Egan warming centers activate across Lane County during cold snap
St. Vincent de Paul opened five warming centers on Jan. 14 to shelter people from freezing temperatures; volunteers and community support were requested.

St. Vincent de Paul activated the Egan warming centers on the night of Thursday, Jan. 14, opening five sites across Eugene and Springfield to shelter people experiencing freezing temperatures. The organization placed the same sites on standby for Jan. 15 as cold conditions persisted, calling for trained volunteers to help staff operations and urging community support for immediate needs.

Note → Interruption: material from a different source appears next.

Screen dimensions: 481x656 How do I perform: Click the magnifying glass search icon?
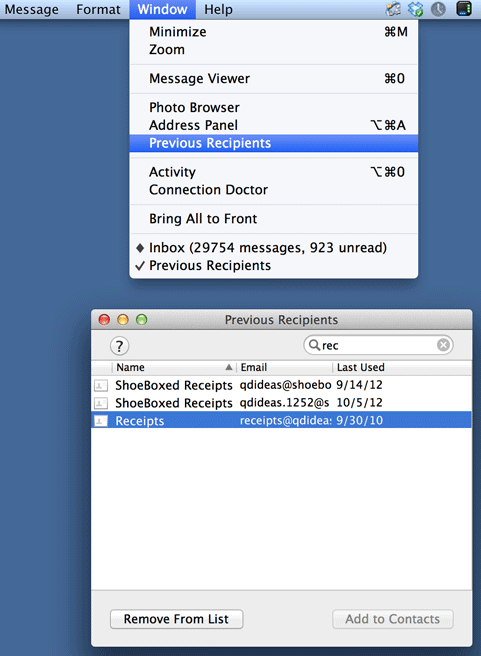tap(314, 345)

The network of sites included the Mohawk location in Springfield; the Transportation Hub at First Christian Church in Eugene; the Lane Events Center Auditorium; The Zone on Hwy 99 in Eugene; and a youth-specific site at First United Methodist Church in Eugene. Doors generally opened at 7 p.m., with the youth site opening at 6 p.m., providing evening shelter during hours when hypothermia risk rises. The activation covered both adult and youth needs by staging a dedicated youth site and multiple public locations within central service corridors.
Immediate impact fell on people living outdoors, households in precarious housing, and the nonprofit staff and volunteers who run winter shelters. For local residents, the activation meant available emergency shelter in city-accessible sites and highlighted ongoing gaps between shelter capacity and seasonal demand. Nonprofit-run warming centers typically depend on volunteer labor, donated supplies and short-term funding; organizers’ request for trained volunteers underscores that staffing is often the constraining resource when temperatures drop.
The activation also has policy and budget implications for Lane County and municipal leaders. Repeated emergency openings of warming centers point to recurring winter exposure risks and persistent homelessness, which can strain nonprofit budgets and shift costs into urgent operational needs such as staffing, transportation and meal provision. For local government, the pattern reinforces the importance of coordinated emergency plans, investment in year-round shelter capacity and predictable funding to reduce reliance on crisis-driven responses.

From a long-term perspective, winter activations remain a visible symptom of broader trends: shelters and outreach services are managing both seasonal weather shocks and structural housing shortages. Sustained investment in affordable housing, mental health and addiction services, and volunteer training programs would reduce the frequency and human toll of emergency openings.
For now, the community response—donations, volunteer sign-ups and municipal coordination—determines how fully these sites can protect people during cold nights. As Lane County moves through winter, expect similar activations when forecasts show freezing conditions, and watch for calls from local providers about volunteer needs and supply drives that help keep warming centers open.